Supplied data
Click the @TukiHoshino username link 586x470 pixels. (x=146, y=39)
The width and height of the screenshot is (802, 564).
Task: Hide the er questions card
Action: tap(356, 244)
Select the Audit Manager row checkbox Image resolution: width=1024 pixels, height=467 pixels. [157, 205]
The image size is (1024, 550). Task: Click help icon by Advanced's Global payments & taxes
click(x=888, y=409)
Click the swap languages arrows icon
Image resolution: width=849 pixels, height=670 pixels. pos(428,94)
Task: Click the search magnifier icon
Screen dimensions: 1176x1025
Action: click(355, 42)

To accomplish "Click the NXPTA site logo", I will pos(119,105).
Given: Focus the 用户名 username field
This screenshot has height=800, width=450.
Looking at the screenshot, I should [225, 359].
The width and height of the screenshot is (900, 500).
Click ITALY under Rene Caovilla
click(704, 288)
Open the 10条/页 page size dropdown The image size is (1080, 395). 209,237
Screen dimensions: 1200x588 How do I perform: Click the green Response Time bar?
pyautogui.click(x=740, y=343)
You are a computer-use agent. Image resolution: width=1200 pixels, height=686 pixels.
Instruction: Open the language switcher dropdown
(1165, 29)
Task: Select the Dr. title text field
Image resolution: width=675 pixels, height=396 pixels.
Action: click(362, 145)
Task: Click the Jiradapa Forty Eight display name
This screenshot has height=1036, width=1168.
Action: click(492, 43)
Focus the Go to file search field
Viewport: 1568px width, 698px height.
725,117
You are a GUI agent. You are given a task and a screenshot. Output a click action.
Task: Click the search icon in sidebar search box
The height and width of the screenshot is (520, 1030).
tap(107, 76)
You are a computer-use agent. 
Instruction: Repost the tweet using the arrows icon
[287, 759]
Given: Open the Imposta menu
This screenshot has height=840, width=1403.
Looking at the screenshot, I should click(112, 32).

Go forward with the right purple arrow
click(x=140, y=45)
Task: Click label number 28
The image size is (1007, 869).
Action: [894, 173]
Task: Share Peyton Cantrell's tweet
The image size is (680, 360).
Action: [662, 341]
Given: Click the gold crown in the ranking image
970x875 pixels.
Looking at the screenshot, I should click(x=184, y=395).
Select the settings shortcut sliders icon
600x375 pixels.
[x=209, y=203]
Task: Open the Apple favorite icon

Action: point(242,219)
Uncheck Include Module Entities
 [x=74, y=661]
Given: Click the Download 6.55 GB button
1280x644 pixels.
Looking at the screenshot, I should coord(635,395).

Task description
Please transcribe every entry above exactly as it appears.

Solved problem
Click the @TukiHoshino username link 586x470 pixels. (x=146, y=39)
The width and height of the screenshot is (802, 564).
Task: Hide the er questions card
Action: tap(356, 244)
Select the Audit Manager row checkbox Image resolution: width=1024 pixels, height=467 pixels. [157, 205]
The image size is (1024, 550). Task: Click help icon by Advanced's Global payments & taxes
click(x=888, y=409)
Click the swap languages arrows icon
Image resolution: width=849 pixels, height=670 pixels. pos(428,94)
Task: Click the search magnifier icon
Screen dimensions: 1176x1025
Action: click(355, 42)

To accomplish "Click the NXPTA site logo", I will pos(119,105).
Given: Focus the 用户名 username field
This screenshot has height=800, width=450.
Looking at the screenshot, I should [225, 359].
The width and height of the screenshot is (900, 500).
Click ITALY under Rene Caovilla
click(704, 288)
Open the 10条/页 page size dropdown The image size is (1080, 395). 209,237
Screen dimensions: 1200x588 How do I perform: Click the green Response Time bar?
pyautogui.click(x=740, y=343)
You are a computer-use agent. Image resolution: width=1200 pixels, height=686 pixels.
Instruction: Open the language switcher dropdown
(1165, 29)
Task: Select the Dr. title text field
Image resolution: width=675 pixels, height=396 pixels.
Action: click(362, 145)
Task: Click the Jiradapa Forty Eight display name
This screenshot has height=1036, width=1168.
Action: click(492, 43)
Focus the Go to file search field
Viewport: 1568px width, 698px height.
725,117
You are a GUI agent. You are given a task and a screenshot. Output a click action.
Task: Click the search icon in sidebar search box
The height and width of the screenshot is (520, 1030).
tap(107, 76)
You are a computer-use agent. 
Instruction: Repost the tweet using the arrows icon
[287, 759]
Given: Open the Imposta menu
This screenshot has height=840, width=1403.
Looking at the screenshot, I should click(112, 32).

Go forward with the right purple arrow
click(x=140, y=45)
Task: Click label number 28
The image size is (1007, 869).
Action: [894, 173]
Task: Share Peyton Cantrell's tweet
The image size is (680, 360).
Action: [662, 341]
Given: Click the gold crown in the ranking image
970x875 pixels.
Looking at the screenshot, I should click(x=184, y=395).
Select the settings shortcut sliders icon
600x375 pixels.
[x=209, y=203]
Task: Open the Apple favorite icon

Action: point(242,219)
Uncheck Include Module Entities
 [x=74, y=661]
Given: Click the Download 6.55 GB button
1280x644 pixels.
Looking at the screenshot, I should coord(635,395).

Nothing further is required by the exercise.